Michael Keiner ist Europameister im Pokern. Mit dieser Sportart verdient der 47-jährige Mediziner viel Geld - denn schlechte Spieler gibt es genug.
sueddeutsche.de: Sind Sie ein Zocker, Herr Keiner?
Michael Keiner: Ich bin ein Zocker. Und ich bin ein Sportler.
sueddeutsche.de: Haben Sie Tipps fürs Training?
Keiner: Ich mache täglich Sport. So wird man emotional ausgeglichener und psychisch stabiler für das Turnier.
sueddeutsche.de: Ist das wichtig für's Pokerface?
Keiner: Ja, ich versuche immer möglichst neutral zu wirken.
sueddeutsche.de: Keine Bluffs und Tricks?
Keiner: Die gehören natürlich dazu. Ich kann zum Beispiel einen Druck im Zwerchfell erzeugen, der dann die Venen am Hals anschwellen lässt - eigentlich ein Zeichen des Bluffs.
sueddeutsche.de: Und sonst?
Keiner: Andere Tricks verrate ich nicht, sonst funktionieren sie nicht mehr.

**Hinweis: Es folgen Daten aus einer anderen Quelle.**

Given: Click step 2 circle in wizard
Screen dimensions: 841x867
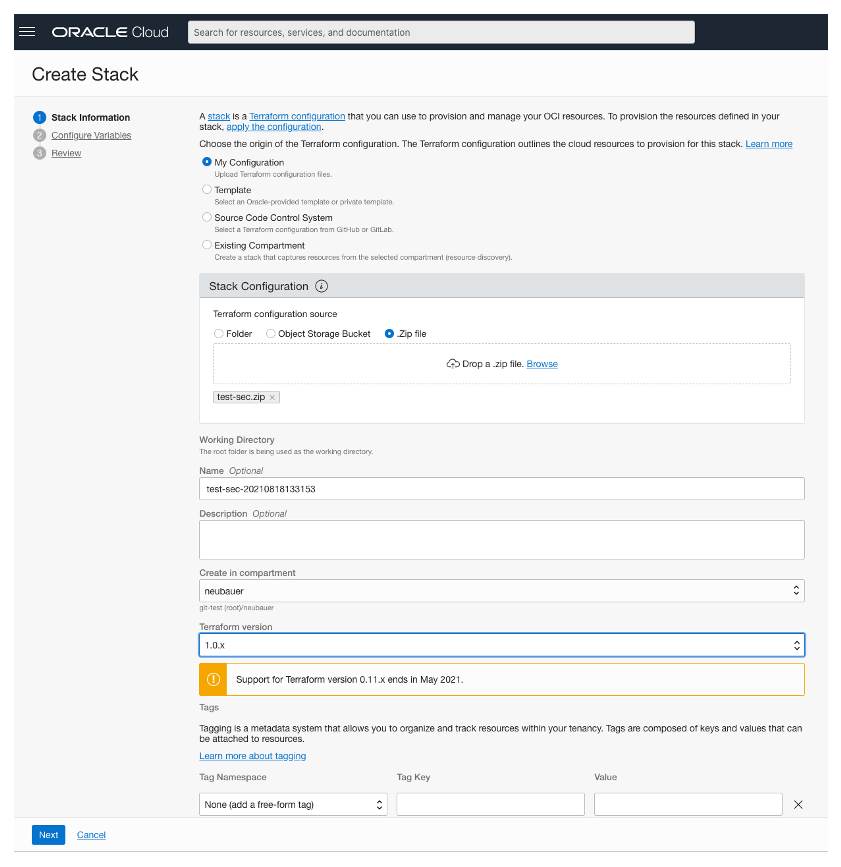Looking at the screenshot, I should tap(40, 135).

sueddeutsche.de: Was ist mit Mimik? Mit Worten?
Keiner: Manchmal kann man mit kurzen Sätzen den Gegner verunsichern. Aber man muss vorsichtig sein. Das ist ein wenig wie psychologische Kriegsführung.
sueddeutsche.de: Also alles Psychologie?
Keiner: Nicht alles, aber mindestens 50 Prozent. Das ist die hohe Kunst: Den Gegner und sich selbst zu analysieren.
sueddeutsche.de: Und die anderen 50 Prozent?
Keiner: Mathematik gehört dazu, Disziplin und natürlich etwas Glück.
sueddeutsche.de: Laut Gesetz wird Pokern als Glücksspiel gesehen, die Einnahmen - für Nicht-Gewerbebetreibende- daher steuerfrei.
Keiner: Das wird sich bestimmt bald ändern. Das letzte Urteil zu Pokern in Deutschland stammt von 1906. Ich würde es als Geschicklichkeits- und Strategiespiel bezeichnen.
sueddeutsche.de: Im Internet ist es in Deutschland illegal, trotzdem spielen alle. Was ist der Unterschied zwischen dem Spiel in der virtuellen Welt und einem Turnier am Pokertisch?
Keiner: Im Internet ist das Niveau niedriger. Ich kann mir ja dort den Tisch aussuchen. Und ich nehme immer den mit den schlechtesten Spielern. Das bringt am meisten Geld.
sueddeutsche.de: Und woran erkennt man die?
Keiner: An ihrer Taktik. Viele mittelmäßige Spieler sieht man, selbst wenn sie ihre Internet-Namen ändern. Denn ein wirklicher Profi wechselt immer wieder seine Spielweise, aber das können die wenigsten.
sueddeutsche.de: Was ist mit dem berühmten Anfängerglück?
Keiner: Auf die Dauer bringt das nichts. Das Glück wirkt sich im Laufe der Zeit auf alle Menschen gleich aus.
sueddeutsche.de: Kann man mit Pokern reich werden?
Keiner: Ich warne davor, den Traum vom großen Gewinn beim Pokern zu suchen.